Keras函数式API

本章了解Keras的函数式API以及灵活使用它们的方法。

简介

我们已经熟悉了如何使用keras.Sequential函数来创建我们的层叠模型，而函数式API是比它更加灵活的创建模型的方法：它可以允许我们创建非线性的模型，共用层的模型以及多个输入输出的模型。函数式API的基本思路是深度学习网络是一种有向无环图（DAG），我们可以使用函数式API来创建这些层。

如下一个包含了3个层的模型：

(input: 784-dimensional vectors)
       ↧
[Dense (64 units, relu activation)]
       ↧
[Dense (64 units, relu activation)]
       ↧
[Dense (10 units, softmax activation)]
       ↧
(output: logits of a probability distribution over 10 classes)

为了使用函数式API来创建相同的模型，我们首先创建输入节点：

1
2
3

from tensorflow import keras

inputs = keras.Input(shape=(784,))

我们声明了输入的数据是一个784维的向量，注意这里的shape是单个样本的shape，不是批次的shape。对于图片，假设数据是（32，32，3）类型的，我们可以使用以下代码：

1 2	# Just for demonstration purposes img_inputs = keras.Input(shape=(32, 32, 3))

我们得到的返回值inputs包含了输入数据的shape和类型。为了创建层节点，我们使用如下方法：

from tensorflow.keras import layers

dense = layers.Dense(64, activation='relu')
x = dense(inputs)

调用层函数的作用相当于在两个节点之间画一条有向线，我们得到了经过第一层处理后的返回值x，接着，我们创建完剩余的层：

1 2	x = layers.Dense(64, activation='relu')(x) outputs = layers.Dense(10)(x)

到了这一步，我们现在可以创建我们的模型了：

1	model = keras.Model(inputs=inputs, outputs=outputs)

至此，我们的模型就创建成功了。

训练评估和预测

训练评估和预测的使用方法其实和在Sequential中创建模型一致。下面是使用我们刚刚创建的模型进行训练评估和预测的代码：

(x_train, y_train), (x_test, y_test) = keras.datasets.mnist.load_data()

## [收集的数据]
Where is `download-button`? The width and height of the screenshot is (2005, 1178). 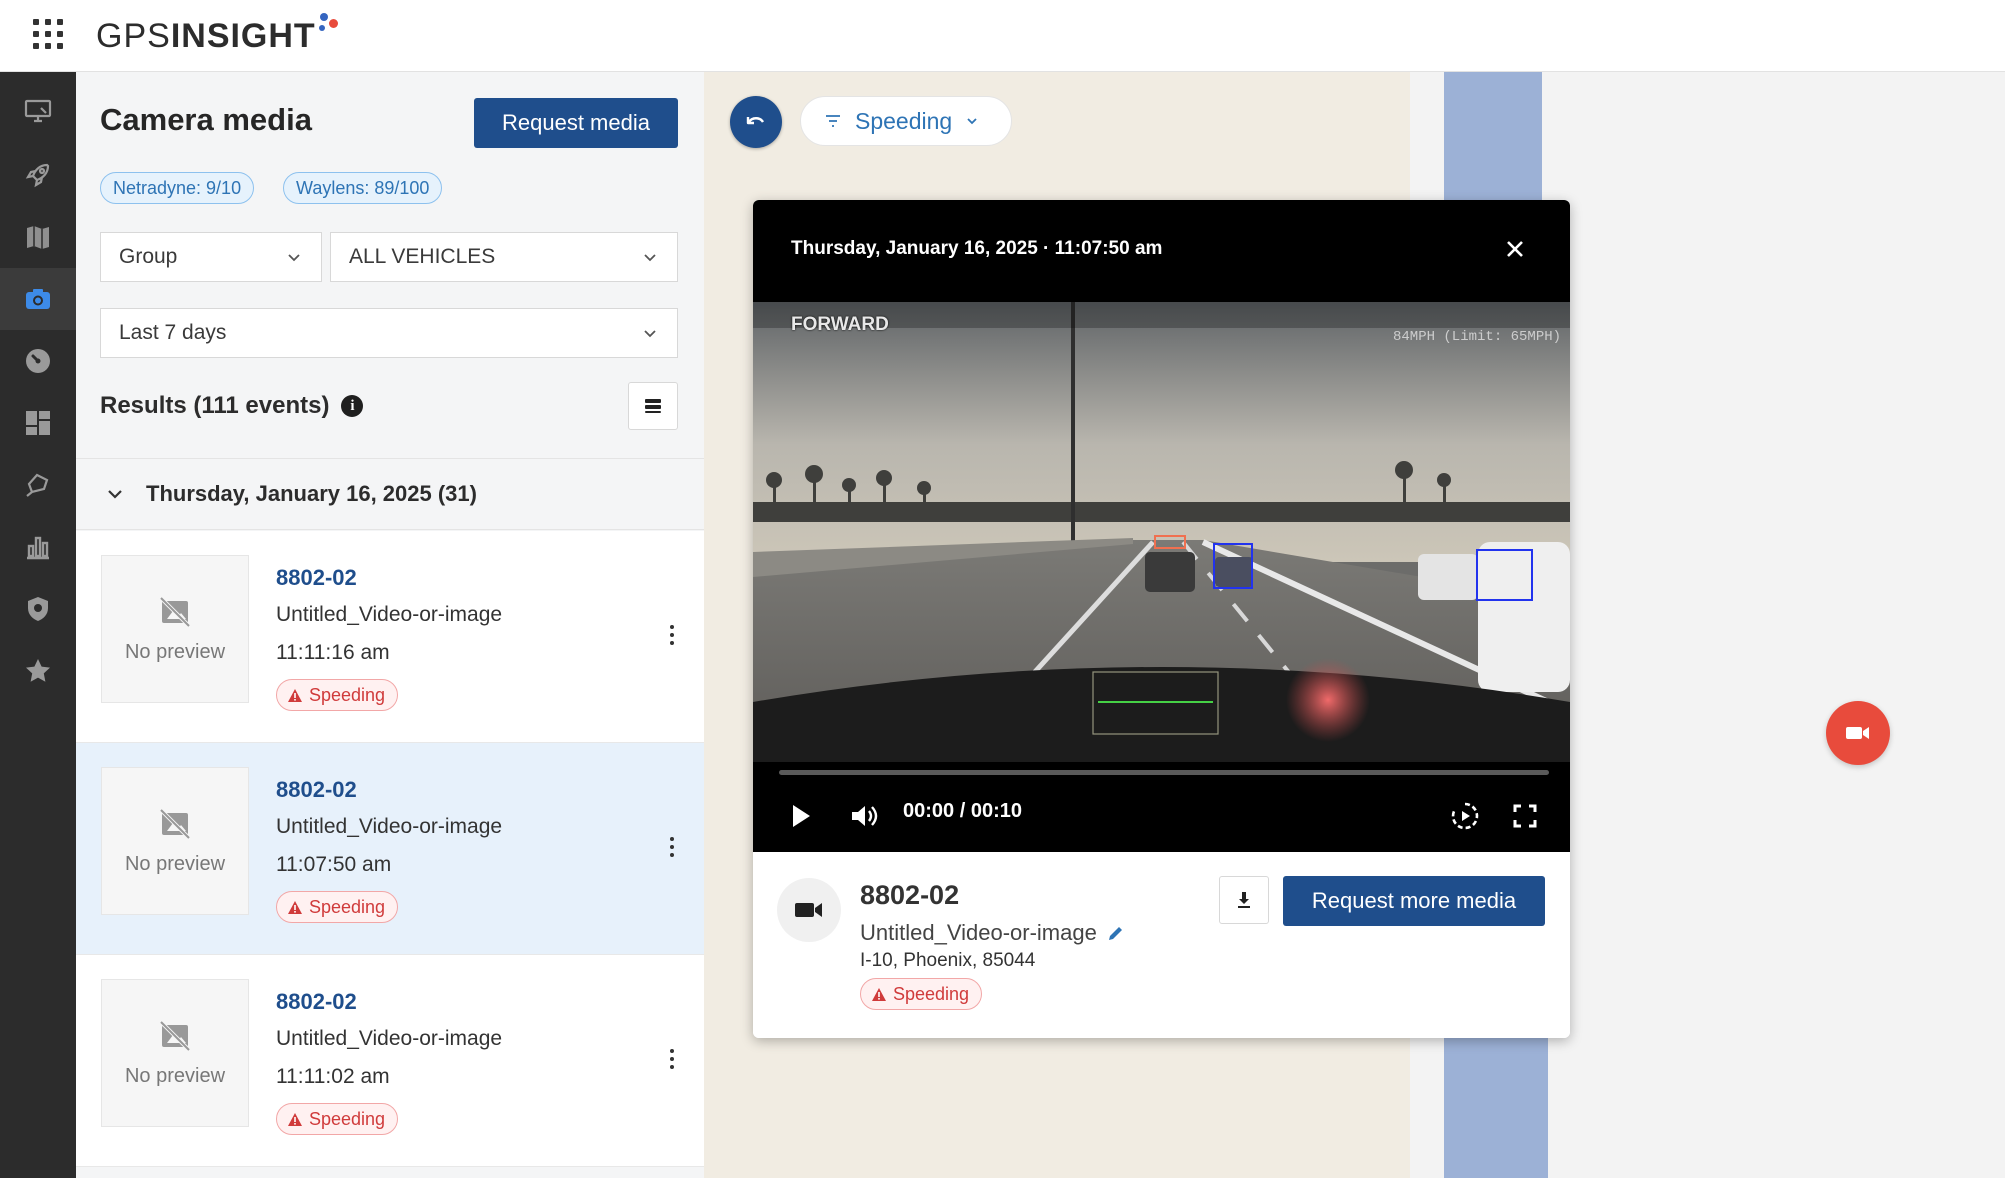 download-button is located at coordinates (1244, 900).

## [问题]
(a) 判断下面三个说法是否符合关于Keras函数式API的文章，每项回答“是”或“否”，并一字不差地引用文中起决定作用的词句：(i) 函数式API可以用来创建多个输入输出的模型；(ii) keras.Input中的shape指的是一个批次的shape；(iii) 用函数式API创建的模型，训练评估和预测的用法与Sequential中不同。
(b) 从关于Keras函数式API的文章最后一行之后接着往下写。
以上数据是另外的材料，与关于Keras函数式API的文章各自独立。

## [依次输出]
(a)
(i) 是：“它可以允许我们创建非线性的模型，共用层的模型以及多个输入输出的模型”
(ii) 否：“注意这里的shape是单个样本的shape，不是批次的shape”
(iii) 否：“训练评估和预测的使用方法其实和在Sequential中创建模型一致”

(b)
x_train = x_train.reshape(60000, 784).astype('float32') / 255
x_test = x_test.reshape(10000, 784).astype('float32') / 255

model.compile(loss=keras.losses.SparseCategoricalCrossentropy(from_logits=True),
              optimizer=keras.optimizers.RMSprop(),
              metrics=['accuracy'])
history = model.fit(x_train, y_train,
                    batch_size=64,
                    epochs=5,
                    validation_split=0.2)
test_scores = model.evaluate(x_test, y_test, verbose=2)
print('Test loss:', test_scores[0])
print('Test accuracy:', test_scores[1])

序列化

同样地，使用函数式APiece创建出来的模型序列化和反序列化和使用Sequential创建的模型一致。最常用的方法是使用save方法，它会保存：

模型的架构
模型权重值（在训练中得到）
模型训练配置（在compile的时候得到）
模型优化配置

model.save('path_to_my_model')
del model
# Recreate the exact same model purely from the file:
model = keras.models.load_model('path_to_my_model')

使用相同的层来创建多个模型

在使用函数式API创建模型时，我们只需要声明模型的输入和输出即可，这也就意味着我们可以使用相同的层来创建多个模型，以下是一个实例：

encoder_input = keras.Input(shape=(28, 28, 1), name='img')
x = layers.Conv2D(16, 3, activation='relu')(encoder_input)
x = layers.Conv2D(32, 3, activation='relu')(x)
x = layers.MaxPooling2D(3)(x)
x = layers.Conv2D(32, 3, activation='relu')(x)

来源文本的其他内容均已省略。